■ **REQUEST**: Rewrite the lines from the line with "360x511 pixels. How do I perform: Click the word ON" to the line with "coord(402,61)", changing "large letter" to "capital letter" and leaving everything else as it is. Return only those lines.

■ **DATA TO PROCESS**:
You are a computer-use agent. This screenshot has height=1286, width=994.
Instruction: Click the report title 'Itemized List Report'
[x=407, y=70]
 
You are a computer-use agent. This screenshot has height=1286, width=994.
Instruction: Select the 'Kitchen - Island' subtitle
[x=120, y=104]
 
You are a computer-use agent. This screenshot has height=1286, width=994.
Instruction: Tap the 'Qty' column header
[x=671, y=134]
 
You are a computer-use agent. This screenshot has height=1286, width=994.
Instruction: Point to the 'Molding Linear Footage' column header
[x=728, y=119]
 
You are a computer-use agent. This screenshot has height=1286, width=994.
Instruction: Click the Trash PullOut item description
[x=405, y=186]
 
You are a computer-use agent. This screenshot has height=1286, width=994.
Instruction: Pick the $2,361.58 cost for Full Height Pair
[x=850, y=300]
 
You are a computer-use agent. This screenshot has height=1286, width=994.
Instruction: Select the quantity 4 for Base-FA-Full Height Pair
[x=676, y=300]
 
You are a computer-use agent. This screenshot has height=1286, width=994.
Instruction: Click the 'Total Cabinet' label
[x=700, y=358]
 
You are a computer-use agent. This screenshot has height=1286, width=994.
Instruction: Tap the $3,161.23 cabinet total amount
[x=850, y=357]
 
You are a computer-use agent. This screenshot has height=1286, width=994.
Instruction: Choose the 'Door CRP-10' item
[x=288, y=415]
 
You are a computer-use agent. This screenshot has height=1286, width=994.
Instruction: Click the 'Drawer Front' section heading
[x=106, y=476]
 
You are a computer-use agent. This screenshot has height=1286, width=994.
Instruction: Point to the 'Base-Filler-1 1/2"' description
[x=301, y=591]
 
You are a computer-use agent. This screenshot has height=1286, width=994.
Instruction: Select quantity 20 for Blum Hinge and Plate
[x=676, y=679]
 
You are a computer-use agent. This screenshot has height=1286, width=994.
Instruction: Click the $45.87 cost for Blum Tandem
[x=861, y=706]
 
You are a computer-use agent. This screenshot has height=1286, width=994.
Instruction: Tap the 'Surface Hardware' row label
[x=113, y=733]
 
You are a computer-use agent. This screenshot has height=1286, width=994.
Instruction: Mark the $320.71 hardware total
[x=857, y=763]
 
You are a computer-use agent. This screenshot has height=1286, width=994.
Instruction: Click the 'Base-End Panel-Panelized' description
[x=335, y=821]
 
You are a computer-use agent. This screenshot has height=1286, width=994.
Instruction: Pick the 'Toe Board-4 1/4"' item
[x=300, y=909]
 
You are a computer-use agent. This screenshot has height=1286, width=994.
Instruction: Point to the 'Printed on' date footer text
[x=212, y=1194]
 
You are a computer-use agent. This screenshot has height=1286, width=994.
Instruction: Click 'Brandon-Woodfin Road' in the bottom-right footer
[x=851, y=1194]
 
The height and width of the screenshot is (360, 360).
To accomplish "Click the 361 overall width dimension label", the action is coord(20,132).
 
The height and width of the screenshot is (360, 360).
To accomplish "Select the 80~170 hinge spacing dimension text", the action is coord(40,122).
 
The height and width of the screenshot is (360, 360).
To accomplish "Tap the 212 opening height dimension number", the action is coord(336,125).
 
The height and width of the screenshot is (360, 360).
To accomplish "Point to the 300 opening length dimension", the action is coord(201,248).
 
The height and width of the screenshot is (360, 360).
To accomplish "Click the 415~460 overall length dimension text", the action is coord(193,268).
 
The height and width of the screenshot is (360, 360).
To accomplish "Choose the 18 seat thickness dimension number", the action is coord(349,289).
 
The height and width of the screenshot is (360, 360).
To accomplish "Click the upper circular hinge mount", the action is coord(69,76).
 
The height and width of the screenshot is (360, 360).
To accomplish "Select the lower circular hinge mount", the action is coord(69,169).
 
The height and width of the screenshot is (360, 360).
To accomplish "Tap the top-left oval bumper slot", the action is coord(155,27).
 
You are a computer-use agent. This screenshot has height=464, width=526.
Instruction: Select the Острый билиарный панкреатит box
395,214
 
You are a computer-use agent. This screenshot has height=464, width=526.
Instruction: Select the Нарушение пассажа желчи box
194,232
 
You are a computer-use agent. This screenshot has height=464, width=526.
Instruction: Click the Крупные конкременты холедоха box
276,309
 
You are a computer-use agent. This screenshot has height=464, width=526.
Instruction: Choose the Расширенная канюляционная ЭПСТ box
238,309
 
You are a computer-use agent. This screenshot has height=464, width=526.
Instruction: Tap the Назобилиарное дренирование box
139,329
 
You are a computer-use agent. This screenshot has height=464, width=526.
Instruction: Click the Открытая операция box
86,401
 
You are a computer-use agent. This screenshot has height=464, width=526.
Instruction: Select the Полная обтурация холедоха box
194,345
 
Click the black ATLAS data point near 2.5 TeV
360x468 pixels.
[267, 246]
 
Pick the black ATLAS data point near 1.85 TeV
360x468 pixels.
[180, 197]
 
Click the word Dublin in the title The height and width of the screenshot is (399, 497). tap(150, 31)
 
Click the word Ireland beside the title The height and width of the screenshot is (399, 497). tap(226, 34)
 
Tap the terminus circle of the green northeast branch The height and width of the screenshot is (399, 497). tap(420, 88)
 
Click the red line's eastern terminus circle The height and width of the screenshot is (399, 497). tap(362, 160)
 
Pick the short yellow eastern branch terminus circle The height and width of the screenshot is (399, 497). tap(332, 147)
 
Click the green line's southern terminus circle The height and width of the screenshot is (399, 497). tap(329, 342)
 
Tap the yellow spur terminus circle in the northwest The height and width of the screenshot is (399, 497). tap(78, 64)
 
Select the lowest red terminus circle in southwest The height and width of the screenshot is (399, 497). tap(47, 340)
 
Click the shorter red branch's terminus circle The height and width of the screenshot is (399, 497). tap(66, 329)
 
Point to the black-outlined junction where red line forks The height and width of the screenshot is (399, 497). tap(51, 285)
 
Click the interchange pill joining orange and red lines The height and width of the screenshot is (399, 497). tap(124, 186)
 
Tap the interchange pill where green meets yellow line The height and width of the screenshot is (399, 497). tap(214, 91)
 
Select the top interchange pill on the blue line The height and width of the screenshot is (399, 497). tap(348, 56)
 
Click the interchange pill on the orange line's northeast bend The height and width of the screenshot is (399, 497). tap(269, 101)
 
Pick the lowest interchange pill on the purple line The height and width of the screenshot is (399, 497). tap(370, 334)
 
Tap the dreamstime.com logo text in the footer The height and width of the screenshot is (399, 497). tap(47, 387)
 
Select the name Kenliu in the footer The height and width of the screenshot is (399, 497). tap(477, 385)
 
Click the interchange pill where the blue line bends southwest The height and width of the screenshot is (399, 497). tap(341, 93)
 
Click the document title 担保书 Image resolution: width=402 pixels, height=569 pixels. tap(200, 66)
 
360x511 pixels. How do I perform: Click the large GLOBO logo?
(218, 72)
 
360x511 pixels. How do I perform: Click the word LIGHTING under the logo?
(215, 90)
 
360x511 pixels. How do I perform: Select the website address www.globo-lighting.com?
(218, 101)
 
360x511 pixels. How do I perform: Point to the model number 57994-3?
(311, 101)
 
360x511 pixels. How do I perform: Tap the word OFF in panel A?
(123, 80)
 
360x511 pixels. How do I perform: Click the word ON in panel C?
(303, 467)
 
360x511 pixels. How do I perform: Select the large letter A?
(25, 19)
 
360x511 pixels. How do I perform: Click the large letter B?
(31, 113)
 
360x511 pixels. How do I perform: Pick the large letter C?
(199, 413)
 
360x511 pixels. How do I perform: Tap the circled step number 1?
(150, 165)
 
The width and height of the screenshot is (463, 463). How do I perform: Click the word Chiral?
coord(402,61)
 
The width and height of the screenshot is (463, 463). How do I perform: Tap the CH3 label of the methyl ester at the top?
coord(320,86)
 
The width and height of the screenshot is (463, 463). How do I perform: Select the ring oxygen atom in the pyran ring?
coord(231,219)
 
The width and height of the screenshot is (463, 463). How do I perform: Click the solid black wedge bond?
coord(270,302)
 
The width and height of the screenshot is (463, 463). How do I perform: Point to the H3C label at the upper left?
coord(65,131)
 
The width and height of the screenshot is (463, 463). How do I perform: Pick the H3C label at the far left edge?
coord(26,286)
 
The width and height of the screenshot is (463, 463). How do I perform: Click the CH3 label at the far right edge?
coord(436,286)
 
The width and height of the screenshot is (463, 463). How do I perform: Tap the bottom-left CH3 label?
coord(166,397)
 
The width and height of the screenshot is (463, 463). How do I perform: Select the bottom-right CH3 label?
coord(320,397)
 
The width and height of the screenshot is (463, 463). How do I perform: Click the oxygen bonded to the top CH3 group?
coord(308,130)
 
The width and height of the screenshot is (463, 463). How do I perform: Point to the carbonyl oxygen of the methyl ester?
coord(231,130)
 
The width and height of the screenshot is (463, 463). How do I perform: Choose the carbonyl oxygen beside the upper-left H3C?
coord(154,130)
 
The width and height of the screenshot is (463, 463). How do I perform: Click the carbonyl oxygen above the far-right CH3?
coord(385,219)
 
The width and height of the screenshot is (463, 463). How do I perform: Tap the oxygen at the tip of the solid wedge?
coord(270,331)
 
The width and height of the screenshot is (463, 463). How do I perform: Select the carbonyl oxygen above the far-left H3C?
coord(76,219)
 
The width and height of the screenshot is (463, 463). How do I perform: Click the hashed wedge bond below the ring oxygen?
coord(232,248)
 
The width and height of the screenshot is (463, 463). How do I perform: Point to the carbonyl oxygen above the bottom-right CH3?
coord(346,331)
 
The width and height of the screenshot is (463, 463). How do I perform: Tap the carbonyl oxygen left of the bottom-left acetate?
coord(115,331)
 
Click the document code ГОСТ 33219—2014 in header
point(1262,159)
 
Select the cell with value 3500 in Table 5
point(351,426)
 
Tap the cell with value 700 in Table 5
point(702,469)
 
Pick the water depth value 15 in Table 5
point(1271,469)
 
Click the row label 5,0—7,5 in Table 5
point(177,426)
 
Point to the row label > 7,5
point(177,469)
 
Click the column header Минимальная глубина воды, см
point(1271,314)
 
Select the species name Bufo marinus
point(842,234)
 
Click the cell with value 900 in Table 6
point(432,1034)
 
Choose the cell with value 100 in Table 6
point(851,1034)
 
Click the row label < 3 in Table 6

■ **EXERCISE ANSWER**:
360x511 pixels. How do I perform: Click the word ON in panel C?
(303, 467)
 
360x511 pixels. How do I perform: Select the capital letter A?
(25, 19)
 
360x511 pixels. How do I perform: Click the capital letter B?
(31, 113)
 
360x511 pixels. How do I perform: Pick the capital letter C?
(199, 413)
 
360x511 pixels. How do I perform: Tap the circled step number 1?
(150, 165)
 
The width and height of the screenshot is (463, 463). How do I perform: Click the word Chiral?
coord(402,61)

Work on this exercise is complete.